Securities and Exchange Commission (SEC) Chairman Jay Clayton opened the meeting by noting that this meeting is his first open meeting as Chairman. Clayton said that the Commission would vote on staff recommendations for amendments to Regulation S-K, and noted that a review of Regulation S-K was required by the Fixing America’s Surface Transportation (FAST) Act of 2015. Clayton said the proposed amendments would discourage the unnecessary duplication of information, make disclosure documents more legible, and update the disclosure requirements of registrants generally. Clayton also praised the proposed amendments as able to create “significant” savings for registrants without harming investors, and for optimizing the use of technology in disclosures.
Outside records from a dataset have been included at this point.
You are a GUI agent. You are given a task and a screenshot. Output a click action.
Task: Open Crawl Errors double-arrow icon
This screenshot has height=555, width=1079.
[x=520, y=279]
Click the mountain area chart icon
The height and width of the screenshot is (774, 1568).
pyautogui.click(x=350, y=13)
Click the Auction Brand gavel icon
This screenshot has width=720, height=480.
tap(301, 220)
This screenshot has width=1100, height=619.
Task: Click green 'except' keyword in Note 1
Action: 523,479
Bill Hinman, the Director of the SEC’s Division of Corporate Finance, introduced the staff’s recommendations for proposed amendments to Regulation S-K. Hinman said that the proposed amendments stemmed from the SEC’s November 2016 staff report to Congress on possible updates to Regulation S-K that was required by the FAST Act.

The first major set of recommendations called for revising the Management Discussion and Analysis (MD&A) section of disclosures to clarify that a registrant need only provide analysis for the two most recent fiscal years of financial results, instead of three. Staff defended the proposal, saying it would improve the readability of disclosures, while lowering the cost to registrants of producing the MD&A section. Staff also pointed out that three years of MD&A disclosure will still be required if the third year’s discussion is still material to earnings.

The second major set of recommendations called for changes to the confidential treatment of exhibits and disclosures. Specifically, the proposed amendments would allow registrants to omit confidential material, including material that could cause competitive harm if publicized, without needing to request confidential treatment in advance from the SEC. The proposed amendments would also allow registrants to omit personally identifiable information (PII) from public disclosures without SEC approval. Staff defended the proposals as a change in process, not policy.

Other proposed amendments would revise the disclosure regime generally, including by including Legal Entity Identifier (LEI) tags in disclosures, requiring forms to tag trading symbols using inline XBRL, and requiring registrants to provide hyperlinks to prior filings when referenced in new filings. Another proposed amendment would limit the two-year lookback for the filing of material contracts by well-established issuers, as investors can view older disclosure forms and older contracts through the SEC’s Electronic Data Gathering, Analysis, and Retrieval (EDGAR) system. Another amendment would improve the Commission’s disclosure framework by eliminating the risk factor examples listed in the disclosure requirement and by revising the description of properties requirements. The proposed amendments also would require certain investment company filings to be submitted in HTML and provide hyperlinks to exhibits discussed in those filings.

Jeffrey Harris, Director of the Division of Economic and Risk Analysis (DERA), provided a brief assessment of the economic impact of the proposed amendments. Harris said that streamlined disclosure is better for registrants and investors than “convoluted” disclosure and said the proposals under consideration would facilitate compliance and eliminate confusion for registrants. Harris did concede that some registrants may see an incremental increase in compliance costs from the new rules, but said DERA expects these new costs to be “minimal.” Harris also argued that the proposals would enhance capital formation and improve the allocative efficiency of capital markets.

Commissioner Kara Stein argued that the Commission should consider how best to modernize disclosure and discuss how best to incorporate LEI into the disclosure regime, saying the proposed amendments under consideration did not “go far enough” on LEI. Stein also commented that by eliminating the three-year MD&A reporting requirement, the Commission would potentially reduce the amount of information received by investors. Stein also encouraged the public to comment on the proposed changes to the disclosure of confidential information to the commission. Stein closed by saying she was supportive of the proposals “overall” but said she believed the proposal “could go further” to modernize disclosure.

Commissioner Michael Piwowar expressed strong support for the amendments, and praised the Commission’s decision to review Regulation S-K, saying that a review of disclosure regulations is both important and with historical precedent. Piwowar said he looked forward to working with the commission on changes to disclosures.

The meeting closed with the Commission voting 3-0 to approve the amendments.